Why, even Grover Norquist, he of the infamous no-tax-increase “pledge,” was in Missouri this week to shore up any Republicans who might be wavering in the face of Nixon’s determined opposition and inevitable veto of the tax cut bill. Some people think Norquist is in Missouri so often he needs to register as a lobbyist.
Presumably, the anti-tax guru was already back in Washington Tuesday afternoon when the Senate agreed to the public vote on the sales tax increase. He surely would have frowned on that.
Some Senate watchers had predicted a filibuster by unpredictable GOP Senator John Lamping. But he only stated a few objections, including the fact that Missouri would have the 9th highest combined local and state sales tax in the nation if the tax could pass. Perhaps he is holding his fire in case he feels the need to mount a prolonged attack on a Medicaid expansion bill.
The Senate vote was 22-10, with Republicans Dan Brown, Will Kraus of Lee’s Summit, Brad Lager, Ed Emery, Brian Nieves, Rob Schaaf, Kurt Schaefer, Eric Schmitt and Democrat Jolie Justus of Kansas City joining Lamping in opposition.
The House already has agreed to a one-cent sales tax increase, whereas the Senate resolution is for three-fourths of a cent. The two chambers are expected to reconcile that difference swiftly, probably going with the lower amount.
Whatever the talents of the Missouri legislature as a group may be, a flair for marketing is not among them. An income tax break for the rich and a sales tax increase for the rest. That’s what we’ll be hearing, over and over, if the transportation tax gets on the ballot.
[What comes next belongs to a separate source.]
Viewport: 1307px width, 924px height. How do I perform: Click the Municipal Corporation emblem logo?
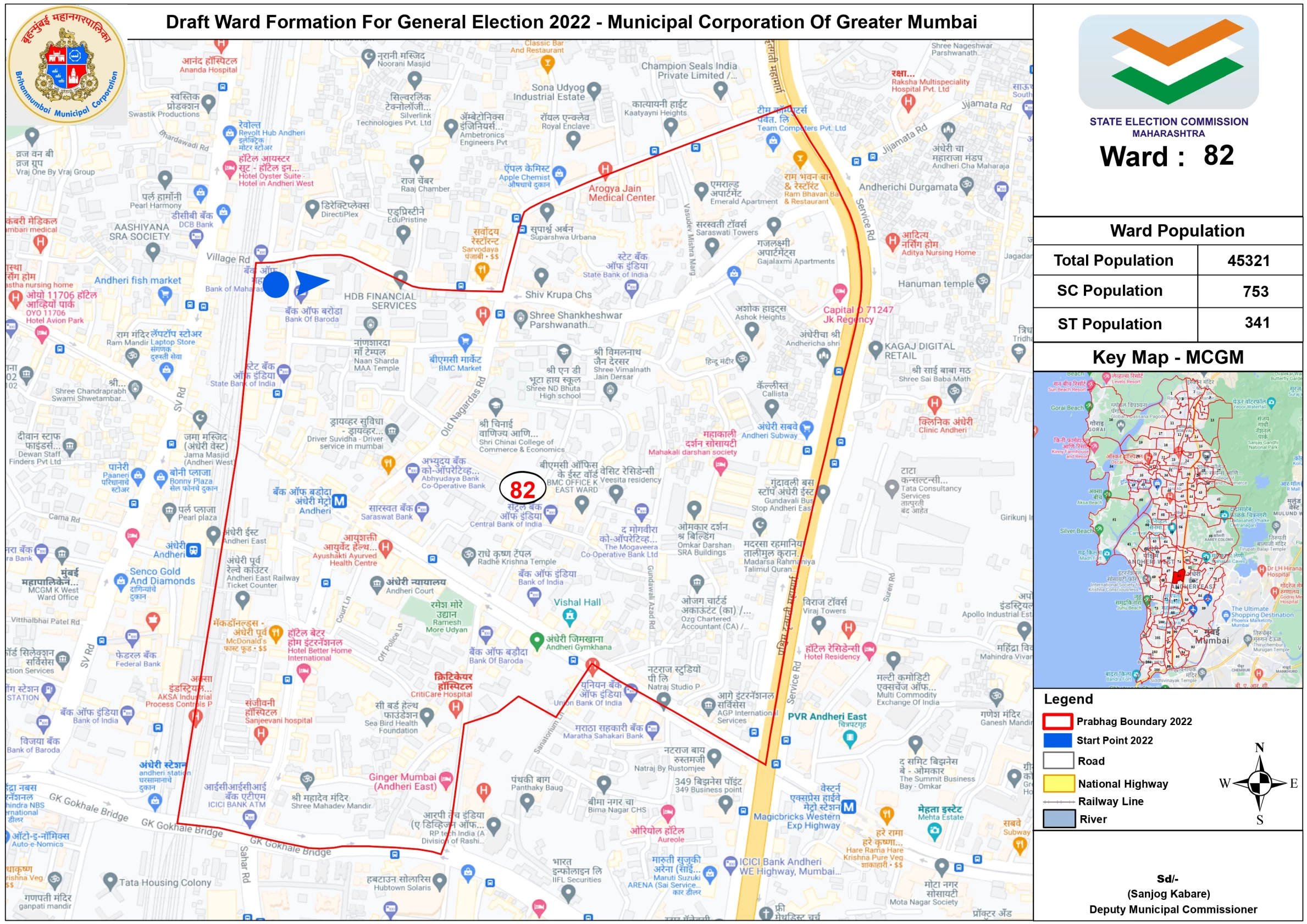tap(67, 65)

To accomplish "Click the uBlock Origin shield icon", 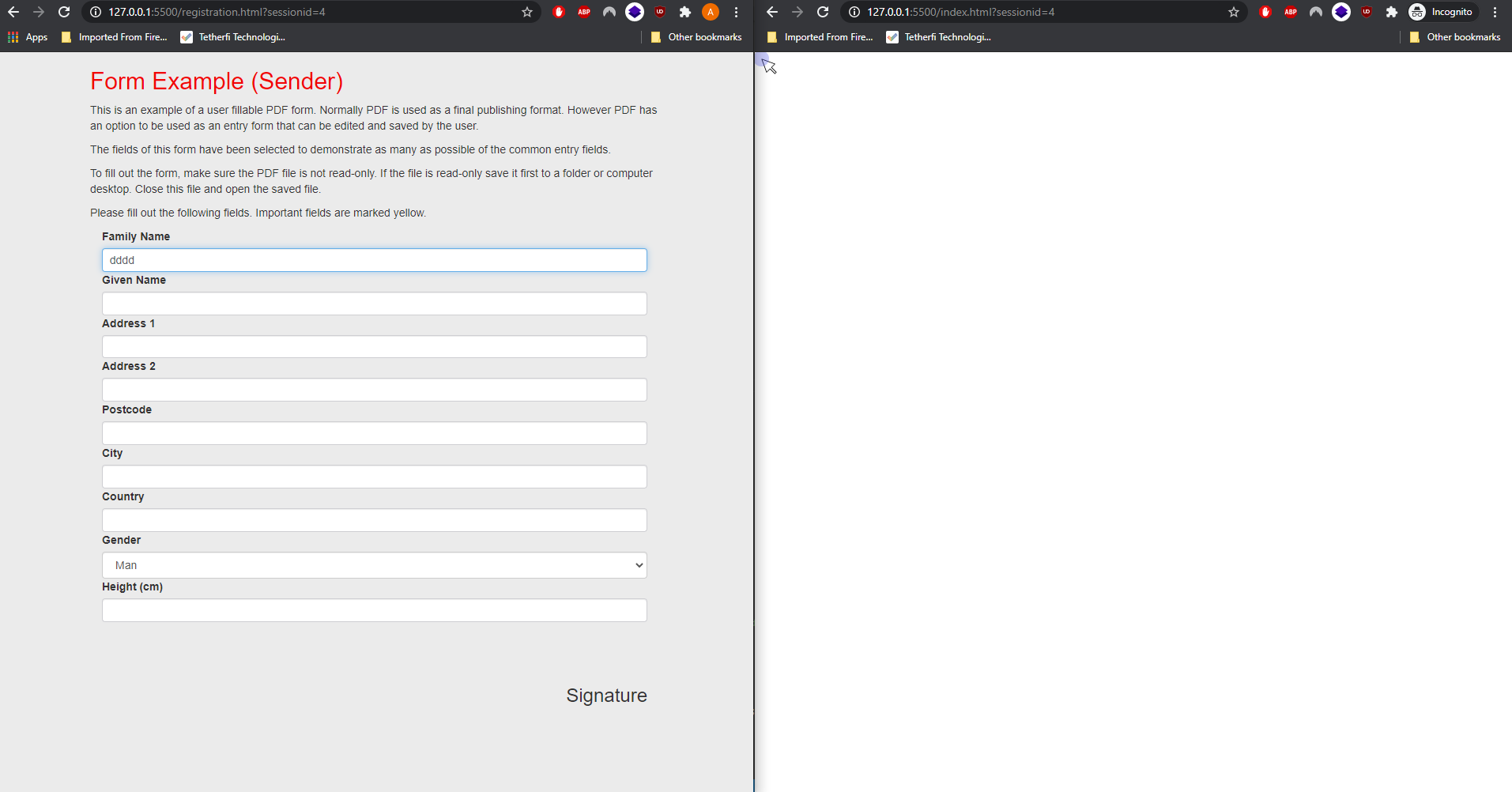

And no matter how badly the roads need repairing, it’s hard to justify what the legislature has done this session as good economic or tax policy.
And if the sales tax fails? That’s a distinct possibility, given that Missouri voters recently rejected a tax increase on cigarettes. If Nixon fails to stop the tax cut bill, the legislature will have reduced the state’s ability to pay for needed road work by at least $600 million a year.